[About this exercise] Transcribe the records underneath word for word, and leave no line out.

Stored items
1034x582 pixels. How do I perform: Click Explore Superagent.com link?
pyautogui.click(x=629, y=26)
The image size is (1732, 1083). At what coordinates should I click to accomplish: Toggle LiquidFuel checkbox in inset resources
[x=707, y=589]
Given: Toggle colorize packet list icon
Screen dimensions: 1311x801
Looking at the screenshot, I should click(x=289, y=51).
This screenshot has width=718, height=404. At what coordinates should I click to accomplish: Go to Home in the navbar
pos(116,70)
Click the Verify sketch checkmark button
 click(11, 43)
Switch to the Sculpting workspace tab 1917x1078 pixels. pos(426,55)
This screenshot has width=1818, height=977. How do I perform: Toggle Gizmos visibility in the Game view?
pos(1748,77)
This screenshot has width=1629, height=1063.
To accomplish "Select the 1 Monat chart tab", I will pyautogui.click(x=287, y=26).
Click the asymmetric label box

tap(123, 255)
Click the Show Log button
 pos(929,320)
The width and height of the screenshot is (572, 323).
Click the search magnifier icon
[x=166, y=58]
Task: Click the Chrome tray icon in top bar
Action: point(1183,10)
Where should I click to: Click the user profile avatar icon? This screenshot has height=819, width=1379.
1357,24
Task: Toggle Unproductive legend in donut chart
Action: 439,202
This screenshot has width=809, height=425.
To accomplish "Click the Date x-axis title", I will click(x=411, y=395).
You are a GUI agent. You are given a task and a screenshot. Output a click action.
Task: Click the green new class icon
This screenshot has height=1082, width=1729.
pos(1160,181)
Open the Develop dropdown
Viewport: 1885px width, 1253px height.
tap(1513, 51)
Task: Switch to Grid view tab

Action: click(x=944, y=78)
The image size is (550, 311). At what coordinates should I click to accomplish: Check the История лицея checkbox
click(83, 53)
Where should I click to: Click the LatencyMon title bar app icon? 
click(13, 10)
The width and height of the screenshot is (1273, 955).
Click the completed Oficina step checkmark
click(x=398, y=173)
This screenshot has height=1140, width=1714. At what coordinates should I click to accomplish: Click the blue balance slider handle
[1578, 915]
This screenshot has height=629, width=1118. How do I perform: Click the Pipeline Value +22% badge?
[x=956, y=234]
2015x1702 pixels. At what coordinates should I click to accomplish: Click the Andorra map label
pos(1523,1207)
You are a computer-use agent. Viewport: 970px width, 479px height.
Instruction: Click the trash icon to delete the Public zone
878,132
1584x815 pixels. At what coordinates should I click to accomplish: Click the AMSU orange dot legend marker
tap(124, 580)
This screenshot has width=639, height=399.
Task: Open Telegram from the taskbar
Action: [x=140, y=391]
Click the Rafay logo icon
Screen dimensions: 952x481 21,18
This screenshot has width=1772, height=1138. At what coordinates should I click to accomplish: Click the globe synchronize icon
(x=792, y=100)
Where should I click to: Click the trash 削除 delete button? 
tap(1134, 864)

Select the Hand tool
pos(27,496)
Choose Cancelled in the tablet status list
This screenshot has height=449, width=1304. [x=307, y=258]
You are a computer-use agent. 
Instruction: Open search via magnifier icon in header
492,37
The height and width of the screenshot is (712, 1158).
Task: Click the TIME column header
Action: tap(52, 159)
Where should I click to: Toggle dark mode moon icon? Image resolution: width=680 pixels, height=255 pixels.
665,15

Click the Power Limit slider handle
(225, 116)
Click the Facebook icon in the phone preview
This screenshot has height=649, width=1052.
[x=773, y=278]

[Written response]
1034x582 pixels. How do I perform: Click Explore Superagent.com link?
pyautogui.click(x=629, y=26)
The image size is (1732, 1083). At what coordinates should I click to accomplish: Toggle LiquidFuel checkbox in inset resources
[x=707, y=589]
Given: Toggle colorize packet list icon
Screen dimensions: 1311x801
Looking at the screenshot, I should click(x=289, y=51).
This screenshot has width=718, height=404. At what coordinates should I click to accomplish: Go to Home in the navbar
pos(116,70)
Click the Verify sketch checkmark button
 click(11, 43)
Switch to the Sculpting workspace tab 1917x1078 pixels. pos(426,55)
This screenshot has width=1818, height=977. How do I perform: Toggle Gizmos visibility in the Game view?
pos(1748,77)
This screenshot has width=1629, height=1063.
To accomplish "Select the 1 Monat chart tab", I will pyautogui.click(x=287, y=26).
Click the asymmetric label box

tap(123, 255)
Click the Show Log button
 pos(929,320)
The width and height of the screenshot is (572, 323).
Click the search magnifier icon
[x=166, y=58]
Task: Click the Chrome tray icon in top bar
Action: point(1183,10)
Where should I click to: Click the user profile avatar icon? This screenshot has height=819, width=1379.
1357,24
Task: Toggle Unproductive legend in donut chart
Action: 439,202
This screenshot has width=809, height=425.
To accomplish "Click the Date x-axis title", I will click(x=411, y=395).
You are a GUI agent. You are given a task and a screenshot. Output a click action.
Task: Click the green new class icon
This screenshot has height=1082, width=1729.
pos(1160,181)
Open the Develop dropdown
Viewport: 1885px width, 1253px height.
tap(1513, 51)
Task: Switch to Grid view tab

Action: click(x=944, y=78)
The image size is (550, 311). At what coordinates should I click to accomplish: Check the История лицея checkbox
click(83, 53)
Where should I click to: Click the LatencyMon title bar app icon? 
click(13, 10)
The width and height of the screenshot is (1273, 955).
Click the completed Oficina step checkmark
click(x=398, y=173)
This screenshot has height=1140, width=1714. At what coordinates should I click to accomplish: Click the blue balance slider handle
[1578, 915]
This screenshot has height=629, width=1118. How do I perform: Click the Pipeline Value +22% badge?
[x=956, y=234]
2015x1702 pixels. At what coordinates should I click to accomplish: Click the Andorra map label
pos(1523,1207)
You are a computer-use agent. Viewport: 970px width, 479px height.
Instruction: Click the trash icon to delete the Public zone
878,132
1584x815 pixels. At what coordinates should I click to accomplish: Click the AMSU orange dot legend marker
tap(124, 580)
This screenshot has width=639, height=399.
Task: Open Telegram from the taskbar
Action: [x=140, y=391]
Click the Rafay logo icon
Screen dimensions: 952x481 21,18
This screenshot has width=1772, height=1138. At what coordinates should I click to accomplish: Click the globe synchronize icon
(x=792, y=100)
Where should I click to: Click the trash 削除 delete button? 
tap(1134, 864)

Select the Hand tool
pos(27,496)
Choose Cancelled in the tablet status list
This screenshot has height=449, width=1304. [x=307, y=258]
You are a computer-use agent. 
Instruction: Open search via magnifier icon in header
492,37
The height and width of the screenshot is (712, 1158).
Task: Click the TIME column header
Action: tap(52, 159)
Where should I click to: Toggle dark mode moon icon? Image resolution: width=680 pixels, height=255 pixels.
665,15

Click the Power Limit slider handle
(225, 116)
Click the Facebook icon in the phone preview
This screenshot has height=649, width=1052.
[x=773, y=278]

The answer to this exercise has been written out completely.